CONJUNTO DE TAREFAS =
**A.** Responda às perguntas abaixo com base no documento sobre Betina e sua avó:
(i) O que avó e neta fazem juntas enquanto os cabelos são trançados?
(ii) Em que lugar Betina, já adulta, ministra uma palestra sobre tranças?
(iii) Qual é o nome da avó de Helena?
**B.** Liste todos os nomes próprios de pessoas ou personagens mencionados no documento sobre Betina e sua avó.
**C.** Transcreva palavra por palavra o trecho do documento sobre Betina e sua avó que vai de "No passar das" até "as suas ancestrais.".

DOCUMENTO =
* * *
A narrativa compartilhada ao longo da leitura foca no ato de trançar como um ato afetivo que possibilita relações intergeracionais repletas de trocas e aprendizados. Enquanto os cabelos são trançados, avó e neta cantam e riem juntas. Betina ouve atentamente as histórias que sua avó conta sobre ancestrais nascidos em terras brasileiras e também em terras africanas.
No passar das páginas o tempo literário avança, e com ele as jornadas das personagens. Betina, já adulta, ministrando uma palestra sobre tranças em uma escola, se emociona ao lembrar de como sua trajetória foi trançada com a contribuição de sua avó e de todas as suas ancestrais.
No decorrer da palestra, a personagem se lembra do dia em que a avó havia prometido um presente: ensinar a trançar cabelos, compartilharia com ela saberes ancestrais das mulheres da família. Betina conta ter feito desse aprendizado amoroso a sua profissão, com a qual passou a ser reconhecida dentro e fora do Brasil. E ao partilhar esse conhecimento, presta uma homenagem à própria avó, que já havia partido ao encontro de seus ancestrais.
Memórias de netas e avós
Ao terminarem a leitura, Eduarda e Helena narraram, emocionadas, algumas lembranças de situações em que suas avós, Eva e Fatinha, fizeram lindas tranças e penteados em seus cabelos. Helena trouxe também uma expressão bastante repetida pela avó Fatinha: mesmo que as netas cresçam, elas sempre vão caber em seu colo.
* * *
DADOS APRESENTADOS =
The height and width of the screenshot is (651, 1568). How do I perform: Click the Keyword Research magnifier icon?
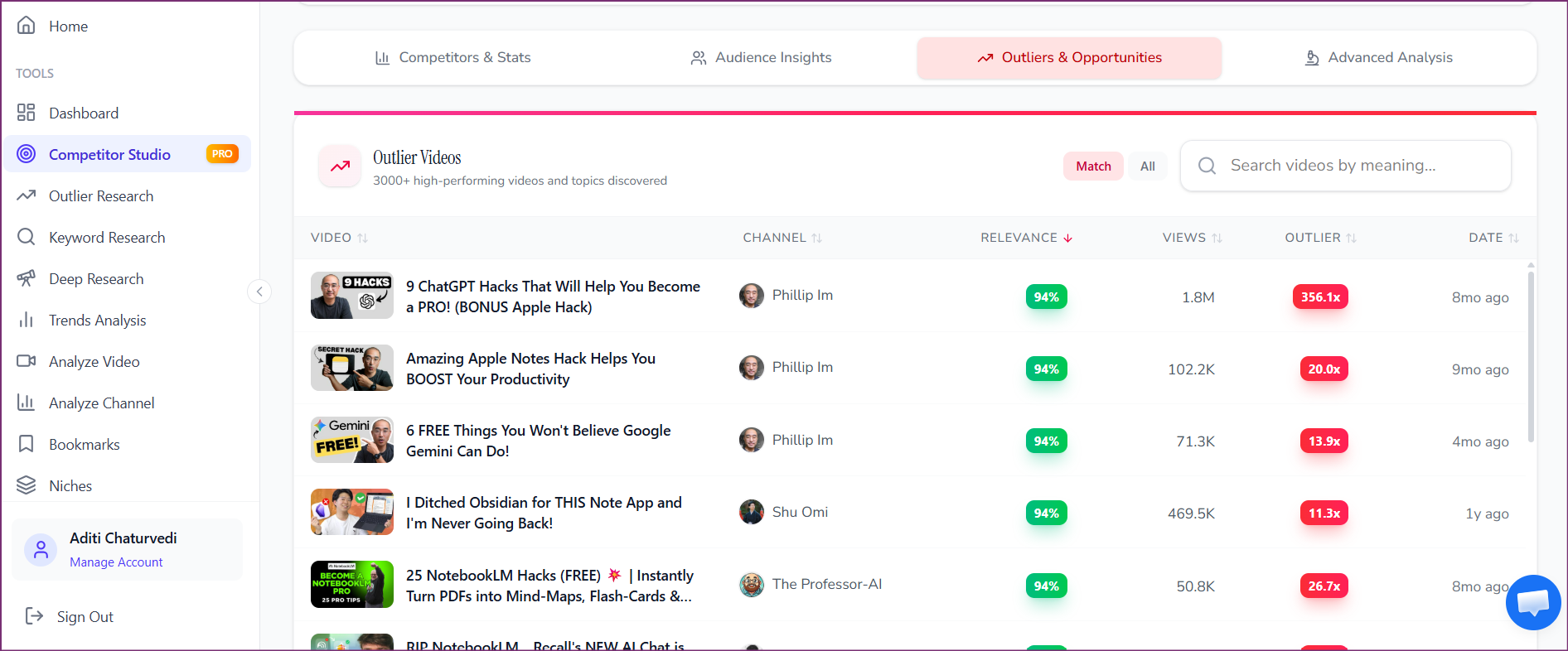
* * *
RESPOSTAS POR TAREFA =
**A.**
(i) Cantam e riem juntas.
(ii) Em uma escola.
(iii) Fatinha.

**B.** Betina, Eduarda, Helena, Eva e Fatinha.

**C.**
No passar das páginas o tempo literário avança, e com ele as jornadas das personagens. Betina, já adulta, ministrando uma palestra sobre tranças em uma escola, se emociona ao lembrar de como sua trajetória foi trançada com a contribuição de sua avó e de todas as suas ancestrais.